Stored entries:
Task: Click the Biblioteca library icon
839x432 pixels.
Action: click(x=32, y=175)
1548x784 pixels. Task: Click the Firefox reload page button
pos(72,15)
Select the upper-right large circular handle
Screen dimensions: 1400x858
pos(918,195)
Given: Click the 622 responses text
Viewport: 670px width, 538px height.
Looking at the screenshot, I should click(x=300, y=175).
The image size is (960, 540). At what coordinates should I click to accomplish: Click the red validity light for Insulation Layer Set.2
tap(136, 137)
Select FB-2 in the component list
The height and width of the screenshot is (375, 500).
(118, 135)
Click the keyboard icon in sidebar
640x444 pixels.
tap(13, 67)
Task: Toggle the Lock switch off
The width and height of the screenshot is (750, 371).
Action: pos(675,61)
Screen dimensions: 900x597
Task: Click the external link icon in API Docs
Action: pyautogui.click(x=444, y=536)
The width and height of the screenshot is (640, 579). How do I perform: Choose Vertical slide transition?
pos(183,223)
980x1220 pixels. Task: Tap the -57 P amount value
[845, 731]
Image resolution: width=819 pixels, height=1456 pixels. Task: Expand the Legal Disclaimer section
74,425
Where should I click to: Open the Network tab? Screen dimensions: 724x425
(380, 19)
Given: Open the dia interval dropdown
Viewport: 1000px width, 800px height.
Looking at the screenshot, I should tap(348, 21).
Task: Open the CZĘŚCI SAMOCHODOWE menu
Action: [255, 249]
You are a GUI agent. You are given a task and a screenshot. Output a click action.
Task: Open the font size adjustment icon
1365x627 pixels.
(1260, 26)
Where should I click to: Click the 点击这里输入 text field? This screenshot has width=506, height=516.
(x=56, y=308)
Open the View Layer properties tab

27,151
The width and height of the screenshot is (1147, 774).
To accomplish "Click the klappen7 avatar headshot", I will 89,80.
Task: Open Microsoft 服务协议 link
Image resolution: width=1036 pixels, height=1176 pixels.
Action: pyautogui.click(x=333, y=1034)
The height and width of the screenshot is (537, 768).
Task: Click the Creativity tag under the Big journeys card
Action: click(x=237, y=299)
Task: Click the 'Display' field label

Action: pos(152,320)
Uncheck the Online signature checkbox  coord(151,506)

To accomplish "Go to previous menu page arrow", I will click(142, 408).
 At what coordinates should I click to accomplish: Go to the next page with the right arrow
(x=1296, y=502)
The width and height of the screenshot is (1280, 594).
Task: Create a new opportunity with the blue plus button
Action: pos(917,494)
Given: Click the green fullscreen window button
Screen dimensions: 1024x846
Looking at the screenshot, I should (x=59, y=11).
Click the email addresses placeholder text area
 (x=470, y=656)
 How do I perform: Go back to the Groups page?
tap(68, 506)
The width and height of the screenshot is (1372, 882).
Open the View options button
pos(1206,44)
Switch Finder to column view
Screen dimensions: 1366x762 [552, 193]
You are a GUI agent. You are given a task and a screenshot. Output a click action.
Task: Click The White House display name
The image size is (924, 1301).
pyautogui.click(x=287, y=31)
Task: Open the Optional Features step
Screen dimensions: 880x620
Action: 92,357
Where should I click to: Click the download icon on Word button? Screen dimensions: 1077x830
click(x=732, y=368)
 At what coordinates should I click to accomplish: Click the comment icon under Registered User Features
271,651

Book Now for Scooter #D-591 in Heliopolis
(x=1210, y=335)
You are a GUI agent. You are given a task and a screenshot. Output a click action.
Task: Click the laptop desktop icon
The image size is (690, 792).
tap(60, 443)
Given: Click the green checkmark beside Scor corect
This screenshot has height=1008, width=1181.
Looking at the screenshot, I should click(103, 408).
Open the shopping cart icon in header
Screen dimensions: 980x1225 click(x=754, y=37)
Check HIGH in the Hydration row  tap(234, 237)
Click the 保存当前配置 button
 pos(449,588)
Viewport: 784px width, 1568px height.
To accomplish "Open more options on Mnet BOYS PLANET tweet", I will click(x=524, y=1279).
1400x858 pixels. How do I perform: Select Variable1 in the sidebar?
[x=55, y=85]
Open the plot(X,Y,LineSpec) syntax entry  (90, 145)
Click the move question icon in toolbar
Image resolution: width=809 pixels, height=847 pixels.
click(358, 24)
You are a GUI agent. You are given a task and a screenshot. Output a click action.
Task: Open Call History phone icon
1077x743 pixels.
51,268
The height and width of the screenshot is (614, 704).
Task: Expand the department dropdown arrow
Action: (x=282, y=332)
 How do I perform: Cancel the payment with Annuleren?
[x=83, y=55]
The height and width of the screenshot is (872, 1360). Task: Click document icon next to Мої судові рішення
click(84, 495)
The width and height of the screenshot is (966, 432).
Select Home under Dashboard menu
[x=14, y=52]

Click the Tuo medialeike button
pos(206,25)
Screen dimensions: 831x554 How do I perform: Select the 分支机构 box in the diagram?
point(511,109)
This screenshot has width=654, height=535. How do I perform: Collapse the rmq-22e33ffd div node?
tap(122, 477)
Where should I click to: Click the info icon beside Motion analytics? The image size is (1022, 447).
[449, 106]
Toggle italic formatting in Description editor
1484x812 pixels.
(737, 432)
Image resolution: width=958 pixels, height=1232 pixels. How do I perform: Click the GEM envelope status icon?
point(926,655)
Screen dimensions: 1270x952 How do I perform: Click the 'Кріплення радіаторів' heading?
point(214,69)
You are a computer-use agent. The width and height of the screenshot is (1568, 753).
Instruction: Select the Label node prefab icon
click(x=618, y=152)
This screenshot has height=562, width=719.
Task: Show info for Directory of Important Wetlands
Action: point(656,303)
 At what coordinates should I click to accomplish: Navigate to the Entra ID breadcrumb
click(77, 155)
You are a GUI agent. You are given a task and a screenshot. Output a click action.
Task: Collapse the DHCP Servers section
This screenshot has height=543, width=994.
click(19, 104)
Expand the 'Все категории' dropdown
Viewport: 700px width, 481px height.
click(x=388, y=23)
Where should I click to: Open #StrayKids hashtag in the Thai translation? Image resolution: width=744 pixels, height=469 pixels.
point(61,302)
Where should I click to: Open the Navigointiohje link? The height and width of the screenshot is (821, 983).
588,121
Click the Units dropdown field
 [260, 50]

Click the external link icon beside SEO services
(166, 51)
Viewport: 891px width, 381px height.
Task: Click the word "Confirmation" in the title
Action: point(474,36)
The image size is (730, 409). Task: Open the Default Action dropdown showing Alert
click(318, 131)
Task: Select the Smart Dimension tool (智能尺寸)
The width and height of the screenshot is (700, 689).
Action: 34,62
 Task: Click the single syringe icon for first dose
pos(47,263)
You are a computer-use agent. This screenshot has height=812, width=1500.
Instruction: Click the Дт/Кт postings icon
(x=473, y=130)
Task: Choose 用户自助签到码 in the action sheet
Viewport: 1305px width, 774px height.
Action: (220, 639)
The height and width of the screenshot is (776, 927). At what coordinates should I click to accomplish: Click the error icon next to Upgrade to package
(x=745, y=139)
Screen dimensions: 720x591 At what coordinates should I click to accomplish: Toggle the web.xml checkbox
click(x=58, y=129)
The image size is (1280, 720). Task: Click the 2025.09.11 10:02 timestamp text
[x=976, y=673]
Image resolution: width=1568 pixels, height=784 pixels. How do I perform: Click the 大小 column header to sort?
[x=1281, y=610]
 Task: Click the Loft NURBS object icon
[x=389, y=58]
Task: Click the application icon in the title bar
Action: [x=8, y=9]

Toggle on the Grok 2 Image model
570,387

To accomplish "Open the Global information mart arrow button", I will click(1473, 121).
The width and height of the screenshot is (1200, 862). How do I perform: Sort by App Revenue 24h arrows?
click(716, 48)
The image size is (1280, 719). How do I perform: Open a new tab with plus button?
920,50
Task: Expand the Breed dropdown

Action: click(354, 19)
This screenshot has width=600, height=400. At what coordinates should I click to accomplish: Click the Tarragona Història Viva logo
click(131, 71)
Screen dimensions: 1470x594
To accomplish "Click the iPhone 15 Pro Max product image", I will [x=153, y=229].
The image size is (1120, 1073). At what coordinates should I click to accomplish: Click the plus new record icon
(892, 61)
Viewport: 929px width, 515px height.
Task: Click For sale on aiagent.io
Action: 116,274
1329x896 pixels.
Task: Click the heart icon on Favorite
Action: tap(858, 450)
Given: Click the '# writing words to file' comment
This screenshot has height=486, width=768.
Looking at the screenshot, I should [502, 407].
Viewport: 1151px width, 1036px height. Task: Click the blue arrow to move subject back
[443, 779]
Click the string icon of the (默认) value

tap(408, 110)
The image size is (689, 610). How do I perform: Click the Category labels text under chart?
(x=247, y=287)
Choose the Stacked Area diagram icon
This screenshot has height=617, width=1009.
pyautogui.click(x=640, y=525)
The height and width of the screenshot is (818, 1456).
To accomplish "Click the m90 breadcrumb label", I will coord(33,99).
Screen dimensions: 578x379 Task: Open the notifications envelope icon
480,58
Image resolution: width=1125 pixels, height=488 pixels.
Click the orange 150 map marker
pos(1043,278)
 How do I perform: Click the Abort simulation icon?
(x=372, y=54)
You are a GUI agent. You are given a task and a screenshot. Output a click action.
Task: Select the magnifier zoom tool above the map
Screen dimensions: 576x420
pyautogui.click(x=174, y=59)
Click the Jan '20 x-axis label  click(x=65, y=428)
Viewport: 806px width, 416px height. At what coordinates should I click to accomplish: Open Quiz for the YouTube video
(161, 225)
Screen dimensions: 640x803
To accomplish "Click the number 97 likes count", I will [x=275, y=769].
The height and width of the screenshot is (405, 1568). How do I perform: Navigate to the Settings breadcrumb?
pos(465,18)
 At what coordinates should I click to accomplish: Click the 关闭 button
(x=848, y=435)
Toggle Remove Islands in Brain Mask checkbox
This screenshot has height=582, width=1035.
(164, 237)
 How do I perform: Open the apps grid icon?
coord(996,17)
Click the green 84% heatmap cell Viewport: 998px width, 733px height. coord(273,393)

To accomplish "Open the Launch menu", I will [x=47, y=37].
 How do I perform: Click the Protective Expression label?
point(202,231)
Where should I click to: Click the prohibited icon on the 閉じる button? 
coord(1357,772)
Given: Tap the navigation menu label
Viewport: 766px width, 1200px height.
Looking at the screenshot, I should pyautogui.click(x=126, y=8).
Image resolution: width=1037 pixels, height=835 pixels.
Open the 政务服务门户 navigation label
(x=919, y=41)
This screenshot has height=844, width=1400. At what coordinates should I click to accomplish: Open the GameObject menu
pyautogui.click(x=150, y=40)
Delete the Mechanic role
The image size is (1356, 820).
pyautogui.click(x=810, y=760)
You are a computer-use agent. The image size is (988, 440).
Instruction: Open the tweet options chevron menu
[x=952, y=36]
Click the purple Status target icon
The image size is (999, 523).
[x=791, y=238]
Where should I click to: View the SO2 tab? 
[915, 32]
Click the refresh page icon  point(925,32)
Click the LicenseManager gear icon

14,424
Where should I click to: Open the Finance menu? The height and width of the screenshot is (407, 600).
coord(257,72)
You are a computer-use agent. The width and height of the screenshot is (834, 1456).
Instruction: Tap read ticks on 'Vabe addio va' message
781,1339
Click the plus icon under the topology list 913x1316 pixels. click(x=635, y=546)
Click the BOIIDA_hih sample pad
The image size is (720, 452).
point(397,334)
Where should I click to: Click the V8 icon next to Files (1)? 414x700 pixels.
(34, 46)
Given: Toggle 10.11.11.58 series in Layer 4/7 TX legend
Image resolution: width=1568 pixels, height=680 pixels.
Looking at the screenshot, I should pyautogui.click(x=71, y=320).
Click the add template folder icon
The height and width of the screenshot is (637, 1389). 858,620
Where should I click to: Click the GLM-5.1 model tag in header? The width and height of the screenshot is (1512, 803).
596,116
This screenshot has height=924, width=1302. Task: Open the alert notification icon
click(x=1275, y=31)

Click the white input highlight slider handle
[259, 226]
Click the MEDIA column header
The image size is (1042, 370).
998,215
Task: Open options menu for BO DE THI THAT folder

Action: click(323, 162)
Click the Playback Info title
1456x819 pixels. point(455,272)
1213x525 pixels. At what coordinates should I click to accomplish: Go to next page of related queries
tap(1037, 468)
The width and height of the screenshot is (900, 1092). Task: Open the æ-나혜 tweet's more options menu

* _Work instruction_
Which lines of the records above contain the word "green"? Copy each of them.

* _Your response_
Given: Click the green fullscreen window button
Given: Click the green checkmark beside Scor corect
Click the green 84% heatmap cell Viewport: 998px width, 733px height. coord(273,393)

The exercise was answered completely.